In his 1790 book, The Marriage of Heaven and Hell, poet William Blake wrote, “If the doors of perception were cleansed everything would appear to man as it is, infinite.”

Writer and philosopher Aldous Huxley went on to use the title The Doors of Perception for his 1954 autobiographical book, which explored the Englishman’s encounters with psychedelics.

American rockers The Doors, no strangers to altered perception themselves, took their name from the phrase in the mid-60s.

And according to the co-founder of psychedelics start-up Enosis Therapeutics, Dr Prash Puspanathan, the message still rings true about 230 years after Blake coined it.

“We all have these perceptual filters through which we see the world, and it’s always clouded,” he says.

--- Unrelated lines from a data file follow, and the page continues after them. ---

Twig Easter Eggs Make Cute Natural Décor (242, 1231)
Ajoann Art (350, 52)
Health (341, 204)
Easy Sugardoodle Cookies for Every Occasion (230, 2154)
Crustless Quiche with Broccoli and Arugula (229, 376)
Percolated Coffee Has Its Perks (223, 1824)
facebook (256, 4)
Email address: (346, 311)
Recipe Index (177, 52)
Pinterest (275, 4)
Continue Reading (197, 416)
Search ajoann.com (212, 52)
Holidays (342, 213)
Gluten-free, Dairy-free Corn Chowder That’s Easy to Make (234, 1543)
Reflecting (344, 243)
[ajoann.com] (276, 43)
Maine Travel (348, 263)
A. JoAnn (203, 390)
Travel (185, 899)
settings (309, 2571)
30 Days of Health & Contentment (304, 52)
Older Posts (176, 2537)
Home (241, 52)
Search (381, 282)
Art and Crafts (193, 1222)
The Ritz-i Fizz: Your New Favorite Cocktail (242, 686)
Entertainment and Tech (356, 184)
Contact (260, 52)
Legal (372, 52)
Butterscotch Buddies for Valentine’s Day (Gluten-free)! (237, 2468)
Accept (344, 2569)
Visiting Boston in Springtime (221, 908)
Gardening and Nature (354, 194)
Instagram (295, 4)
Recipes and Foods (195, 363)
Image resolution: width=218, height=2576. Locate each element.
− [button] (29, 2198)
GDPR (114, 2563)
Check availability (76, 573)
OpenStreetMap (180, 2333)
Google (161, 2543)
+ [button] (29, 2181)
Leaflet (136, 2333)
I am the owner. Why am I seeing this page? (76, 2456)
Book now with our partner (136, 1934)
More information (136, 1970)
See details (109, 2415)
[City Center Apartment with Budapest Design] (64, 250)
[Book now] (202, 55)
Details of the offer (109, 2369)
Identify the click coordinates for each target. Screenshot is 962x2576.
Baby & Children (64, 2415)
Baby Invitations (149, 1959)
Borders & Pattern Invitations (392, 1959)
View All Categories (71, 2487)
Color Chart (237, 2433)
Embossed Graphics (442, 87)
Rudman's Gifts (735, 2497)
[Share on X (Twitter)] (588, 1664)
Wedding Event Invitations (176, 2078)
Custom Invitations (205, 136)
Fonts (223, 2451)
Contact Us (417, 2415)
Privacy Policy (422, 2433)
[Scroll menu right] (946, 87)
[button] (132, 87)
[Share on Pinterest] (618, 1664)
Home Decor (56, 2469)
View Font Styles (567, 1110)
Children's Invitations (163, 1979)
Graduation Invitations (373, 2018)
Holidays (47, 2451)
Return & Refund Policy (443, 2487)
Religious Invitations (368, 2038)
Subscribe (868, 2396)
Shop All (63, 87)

“Anything that cracks open those perceptual filters makes us more permeable to the world around us, and allows us to see it through a completely different light and lens.”

That could be a paradigm shift from despair to opportunity. Or from knowing something logically, to finally feeling that freeing truth in your bones.

Or at least, that’s the idea.

But looking at the burgeoning global and domestic psychedelic sectors, the compounds don’t just open up the doors of perception. They also open up potential pathways to riches.

According to the believers, psychedelics such as mushrooms and MDMA (perhaps better known by the street name, ecstasy) offer a radical new way to treat treatment-resistant depression, anxiety and post-traumatic stress disorder (PTSD).

More than 600 trials have been completed and another 300 are under way around the world, according to law firm King and Wood Mallesons. Many are trying to figure out whether and how psilocybin, found in magic mushrooms, and MDMA, found in ecstasy, can be safely administered to deliver health benefits.

Others are also looking into ketamine, LSD and ayahuasca, a hallucinogenic tropical vine found in the Amazon, which can be taken as a drink for spiritual purposes.

The idea is that psychedelics can alter activity within the brain’s networks, delivering a profound change in perception and reducing excessive rumination.

Access to psychedelics is limited in Australia. Classed as a Schedule 9 substance, they are technically poisonous. However, psychiatrists can apply to the Therapeutic Goods Administration (TGA) to prescribe MDMA or psilocybin under the Special Access Scheme. The TGA has approved 12 applications for MDMA and five for psilocybin.

The drugs can also be used in clinical trials, but in December 2021, the TGA rejected calls to reschedule them as Schedule 8, or controlled substances.

Although it described the preliminary findings from clinical trials as “promising”, it warned that psilocybin still posed a “high danger for both acute and long-term effects if abused or misused”.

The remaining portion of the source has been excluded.